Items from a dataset

────────────────────

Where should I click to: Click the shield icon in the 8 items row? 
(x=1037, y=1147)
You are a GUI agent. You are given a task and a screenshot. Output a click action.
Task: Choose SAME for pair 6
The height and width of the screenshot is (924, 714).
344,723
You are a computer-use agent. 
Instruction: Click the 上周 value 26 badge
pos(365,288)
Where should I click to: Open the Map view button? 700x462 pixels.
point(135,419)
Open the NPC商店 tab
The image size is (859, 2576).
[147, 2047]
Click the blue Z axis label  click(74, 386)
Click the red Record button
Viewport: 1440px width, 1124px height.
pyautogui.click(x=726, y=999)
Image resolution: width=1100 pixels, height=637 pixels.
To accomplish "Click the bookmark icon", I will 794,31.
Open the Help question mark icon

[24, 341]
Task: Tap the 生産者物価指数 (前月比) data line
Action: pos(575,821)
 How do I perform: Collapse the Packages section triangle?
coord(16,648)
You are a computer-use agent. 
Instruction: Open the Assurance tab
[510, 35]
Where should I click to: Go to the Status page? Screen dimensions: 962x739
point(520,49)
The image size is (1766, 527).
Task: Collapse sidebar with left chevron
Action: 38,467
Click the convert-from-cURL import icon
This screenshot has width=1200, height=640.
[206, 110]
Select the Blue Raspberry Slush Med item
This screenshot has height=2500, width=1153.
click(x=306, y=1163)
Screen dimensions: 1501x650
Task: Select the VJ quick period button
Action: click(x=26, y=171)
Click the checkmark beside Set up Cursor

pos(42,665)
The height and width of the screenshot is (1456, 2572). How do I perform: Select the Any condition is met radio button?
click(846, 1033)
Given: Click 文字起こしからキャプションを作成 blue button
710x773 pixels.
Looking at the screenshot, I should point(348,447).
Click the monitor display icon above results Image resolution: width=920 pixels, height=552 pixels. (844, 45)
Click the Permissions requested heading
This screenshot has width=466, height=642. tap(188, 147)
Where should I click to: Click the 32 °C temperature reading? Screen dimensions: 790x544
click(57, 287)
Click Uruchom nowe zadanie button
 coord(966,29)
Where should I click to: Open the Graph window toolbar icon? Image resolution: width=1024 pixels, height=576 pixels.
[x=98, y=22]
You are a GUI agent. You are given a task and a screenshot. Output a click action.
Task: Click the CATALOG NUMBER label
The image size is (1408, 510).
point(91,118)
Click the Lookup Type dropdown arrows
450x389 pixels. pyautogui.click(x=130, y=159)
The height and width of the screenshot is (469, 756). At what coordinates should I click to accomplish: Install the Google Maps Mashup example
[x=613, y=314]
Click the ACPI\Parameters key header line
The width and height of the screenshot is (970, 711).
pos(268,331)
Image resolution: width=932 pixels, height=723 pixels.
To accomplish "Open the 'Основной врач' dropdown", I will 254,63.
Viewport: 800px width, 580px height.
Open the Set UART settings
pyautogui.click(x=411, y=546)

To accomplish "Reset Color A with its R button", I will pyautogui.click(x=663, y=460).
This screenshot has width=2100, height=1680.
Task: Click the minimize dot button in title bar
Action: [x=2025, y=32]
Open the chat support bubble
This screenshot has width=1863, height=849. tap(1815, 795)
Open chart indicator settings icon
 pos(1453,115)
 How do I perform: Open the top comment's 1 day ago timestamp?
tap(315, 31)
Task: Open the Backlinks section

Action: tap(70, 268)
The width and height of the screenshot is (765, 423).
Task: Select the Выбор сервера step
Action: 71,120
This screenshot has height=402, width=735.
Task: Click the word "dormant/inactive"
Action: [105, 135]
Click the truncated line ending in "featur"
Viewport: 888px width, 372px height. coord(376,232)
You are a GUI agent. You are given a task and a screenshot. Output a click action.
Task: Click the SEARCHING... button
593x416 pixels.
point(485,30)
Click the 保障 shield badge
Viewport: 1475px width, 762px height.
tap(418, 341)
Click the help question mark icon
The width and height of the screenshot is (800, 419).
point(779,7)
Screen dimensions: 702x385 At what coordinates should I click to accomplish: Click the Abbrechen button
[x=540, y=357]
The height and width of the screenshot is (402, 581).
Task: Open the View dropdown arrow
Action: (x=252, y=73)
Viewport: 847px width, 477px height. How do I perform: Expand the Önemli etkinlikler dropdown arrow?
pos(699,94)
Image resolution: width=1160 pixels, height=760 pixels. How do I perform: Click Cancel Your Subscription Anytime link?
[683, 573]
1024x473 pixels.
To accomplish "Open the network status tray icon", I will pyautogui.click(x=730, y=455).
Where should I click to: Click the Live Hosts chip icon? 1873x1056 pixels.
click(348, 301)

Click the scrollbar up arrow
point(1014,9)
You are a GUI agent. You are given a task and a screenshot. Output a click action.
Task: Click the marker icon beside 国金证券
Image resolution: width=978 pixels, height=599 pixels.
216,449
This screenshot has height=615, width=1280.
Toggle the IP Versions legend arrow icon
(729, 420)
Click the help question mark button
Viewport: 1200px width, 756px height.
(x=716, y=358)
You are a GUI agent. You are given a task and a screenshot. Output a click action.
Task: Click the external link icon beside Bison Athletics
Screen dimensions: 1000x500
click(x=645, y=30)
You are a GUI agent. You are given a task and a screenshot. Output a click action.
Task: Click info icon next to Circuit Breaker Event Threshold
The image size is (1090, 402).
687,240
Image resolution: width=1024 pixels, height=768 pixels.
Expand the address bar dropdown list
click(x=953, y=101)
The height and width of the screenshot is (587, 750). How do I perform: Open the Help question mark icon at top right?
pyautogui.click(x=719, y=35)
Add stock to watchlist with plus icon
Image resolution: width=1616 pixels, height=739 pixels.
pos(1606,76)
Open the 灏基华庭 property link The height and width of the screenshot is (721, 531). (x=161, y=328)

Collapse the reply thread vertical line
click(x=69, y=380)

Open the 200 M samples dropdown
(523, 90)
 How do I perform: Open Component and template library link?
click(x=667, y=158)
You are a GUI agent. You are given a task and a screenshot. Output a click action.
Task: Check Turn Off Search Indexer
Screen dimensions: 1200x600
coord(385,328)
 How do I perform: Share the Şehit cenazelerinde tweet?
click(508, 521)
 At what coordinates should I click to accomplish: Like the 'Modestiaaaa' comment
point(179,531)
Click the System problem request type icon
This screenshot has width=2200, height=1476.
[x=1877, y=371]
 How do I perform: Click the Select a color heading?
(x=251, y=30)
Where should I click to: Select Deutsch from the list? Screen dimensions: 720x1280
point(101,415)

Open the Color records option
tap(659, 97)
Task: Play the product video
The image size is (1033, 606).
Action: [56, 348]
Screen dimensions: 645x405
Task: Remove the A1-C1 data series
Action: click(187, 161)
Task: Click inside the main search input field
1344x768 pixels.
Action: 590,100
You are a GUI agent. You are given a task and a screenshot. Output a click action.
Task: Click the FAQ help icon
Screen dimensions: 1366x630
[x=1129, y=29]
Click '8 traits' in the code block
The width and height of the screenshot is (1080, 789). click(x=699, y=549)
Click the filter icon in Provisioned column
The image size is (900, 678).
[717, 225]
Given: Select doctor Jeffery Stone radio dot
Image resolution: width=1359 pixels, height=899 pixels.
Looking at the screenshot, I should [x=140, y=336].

────────────────────

Aim of the exercise: Word for word, repeat each entry shown above.

Task result:
Where should I click to: Click the shield icon in the 8 items row? 
(x=1037, y=1147)
You are a GUI agent. You are given a task and a screenshot. Output a click action.
Task: Choose SAME for pair 6
The height and width of the screenshot is (924, 714).
344,723
You are a computer-use agent. 
Instruction: Click the 上周 value 26 badge
pos(365,288)
Where should I click to: Open the Map view button? 700x462 pixels.
point(135,419)
Open the NPC商店 tab
The image size is (859, 2576).
[147, 2047]
Click the blue Z axis label  click(74, 386)
Click the red Record button
Viewport: 1440px width, 1124px height.
pyautogui.click(x=726, y=999)
Image resolution: width=1100 pixels, height=637 pixels.
To accomplish "Click the bookmark icon", I will 794,31.
Open the Help question mark icon

[24, 341]
Task: Tap the 生産者物価指数 (前月比) data line
Action: pos(575,821)
 How do I perform: Collapse the Packages section triangle?
coord(16,648)
You are a computer-use agent. 
Instruction: Open the Assurance tab
[510, 35]
Where should I click to: Go to the Status page? Screen dimensions: 962x739
point(520,49)
The image size is (1766, 527).
Task: Collapse sidebar with left chevron
Action: 38,467
Click the convert-from-cURL import icon
This screenshot has width=1200, height=640.
[206, 110]
Select the Blue Raspberry Slush Med item
This screenshot has height=2500, width=1153.
click(x=306, y=1163)
Screen dimensions: 1501x650
Task: Select the VJ quick period button
Action: click(x=26, y=171)
Click the checkmark beside Set up Cursor

pos(42,665)
The height and width of the screenshot is (1456, 2572). How do I perform: Select the Any condition is met radio button?
click(846, 1033)
Given: Click 文字起こしからキャプションを作成 blue button
710x773 pixels.
Looking at the screenshot, I should point(348,447).
Click the monitor display icon above results Image resolution: width=920 pixels, height=552 pixels. (844, 45)
Click the Permissions requested heading
This screenshot has width=466, height=642. tap(188, 147)
Where should I click to: Click the 32 °C temperature reading? Screen dimensions: 790x544
click(57, 287)
Click Uruchom nowe zadanie button
 coord(966,29)
Where should I click to: Open the Graph window toolbar icon? Image resolution: width=1024 pixels, height=576 pixels.
[x=98, y=22]
You are a GUI agent. You are given a task and a screenshot. Output a click action.
Task: Click the CATALOG NUMBER label
The image size is (1408, 510).
point(91,118)
Click the Lookup Type dropdown arrows
450x389 pixels. pyautogui.click(x=130, y=159)
The height and width of the screenshot is (469, 756). At what coordinates should I click to accomplish: Install the Google Maps Mashup example
[x=613, y=314]
Click the ACPI\Parameters key header line
The width and height of the screenshot is (970, 711).
pos(268,331)
Image resolution: width=932 pixels, height=723 pixels.
To accomplish "Open the 'Основной врач' dropdown", I will 254,63.
Viewport: 800px width, 580px height.
Open the Set UART settings
pyautogui.click(x=411, y=546)

To accomplish "Reset Color A with its R button", I will pyautogui.click(x=663, y=460).
This screenshot has width=2100, height=1680.
Task: Click the minimize dot button in title bar
Action: [x=2025, y=32]
Open the chat support bubble
This screenshot has width=1863, height=849. tap(1815, 795)
Open chart indicator settings icon
 pos(1453,115)
 How do I perform: Open the top comment's 1 day ago timestamp?
tap(315, 31)
Task: Open the Backlinks section

Action: tap(70, 268)
The width and height of the screenshot is (765, 423).
Task: Select the Выбор сервера step
Action: 71,120
This screenshot has height=402, width=735.
Task: Click the word "dormant/inactive"
Action: [105, 135]
Click the truncated line ending in "featur"
Viewport: 888px width, 372px height. coord(376,232)
You are a GUI agent. You are given a task and a screenshot. Output a click action.
Task: Click the SEARCHING... button
593x416 pixels.
point(485,30)
Click the 保障 shield badge
Viewport: 1475px width, 762px height.
tap(418, 341)
Click the help question mark icon
The width and height of the screenshot is (800, 419).
point(779,7)
Screen dimensions: 702x385 At what coordinates should I click to accomplish: Click the Abbrechen button
[x=540, y=357]
The height and width of the screenshot is (402, 581).
Task: Open the View dropdown arrow
Action: (x=252, y=73)
Viewport: 847px width, 477px height. How do I perform: Expand the Önemli etkinlikler dropdown arrow?
pos(699,94)
Image resolution: width=1160 pixels, height=760 pixels. How do I perform: Click Cancel Your Subscription Anytime link?
[683, 573]
1024x473 pixels.
To accomplish "Open the network status tray icon", I will pyautogui.click(x=730, y=455).
Where should I click to: Click the Live Hosts chip icon? 1873x1056 pixels.
click(348, 301)

Click the scrollbar up arrow
point(1014,9)
You are a GUI agent. You are given a task and a screenshot. Output a click action.
Task: Click the marker icon beside 国金证券
Image resolution: width=978 pixels, height=599 pixels.
216,449
This screenshot has height=615, width=1280.
Toggle the IP Versions legend arrow icon
(729, 420)
Click the help question mark button
Viewport: 1200px width, 756px height.
(x=716, y=358)
You are a GUI agent. You are given a task and a screenshot. Output a click action.
Task: Click the external link icon beside Bison Athletics
Screen dimensions: 1000x500
click(x=645, y=30)
You are a GUI agent. You are given a task and a screenshot. Output a click action.
Task: Click info icon next to Circuit Breaker Event Threshold
The image size is (1090, 402).
687,240
Image resolution: width=1024 pixels, height=768 pixels.
Expand the address bar dropdown list
click(x=953, y=101)
The height and width of the screenshot is (587, 750). How do I perform: Open the Help question mark icon at top right?
pyautogui.click(x=719, y=35)
Add stock to watchlist with plus icon
Image resolution: width=1616 pixels, height=739 pixels.
pos(1606,76)
Open the 灏基华庭 property link The height and width of the screenshot is (721, 531). (x=161, y=328)

Collapse the reply thread vertical line
click(x=69, y=380)

Open the 200 M samples dropdown
(523, 90)
 How do I perform: Open Component and template library link?
click(x=667, y=158)
You are a GUI agent. You are given a task and a screenshot. Output a click action.
Task: Check Turn Off Search Indexer
Screen dimensions: 1200x600
coord(385,328)
 How do I perform: Share the Şehit cenazelerinde tweet?
click(508, 521)
 At what coordinates should I click to accomplish: Like the 'Modestiaaaa' comment
point(179,531)
Click the System problem request type icon
This screenshot has width=2200, height=1476.
[x=1877, y=371]
 How do I perform: Click the Select a color heading?
(x=251, y=30)
Where should I click to: Select Deutsch from the list? Screen dimensions: 720x1280
point(101,415)

Open the Color records option
tap(659, 97)
Task: Play the product video
The image size is (1033, 606).
Action: [56, 348]
Screen dimensions: 645x405
Task: Remove the A1-C1 data series
Action: click(187, 161)
Task: Click inside the main search input field
1344x768 pixels.
Action: 590,100
You are a GUI agent. You are given a task and a screenshot. Output a click action.
Task: Click the FAQ help icon
Screen dimensions: 1366x630
[x=1129, y=29]
Click '8 traits' in the code block
The width and height of the screenshot is (1080, 789). click(x=699, y=549)
Click the filter icon in Provisioned column
The image size is (900, 678).
[717, 225]
Given: Select doctor Jeffery Stone radio dot
Image resolution: width=1359 pixels, height=899 pixels.
Looking at the screenshot, I should [x=140, y=336].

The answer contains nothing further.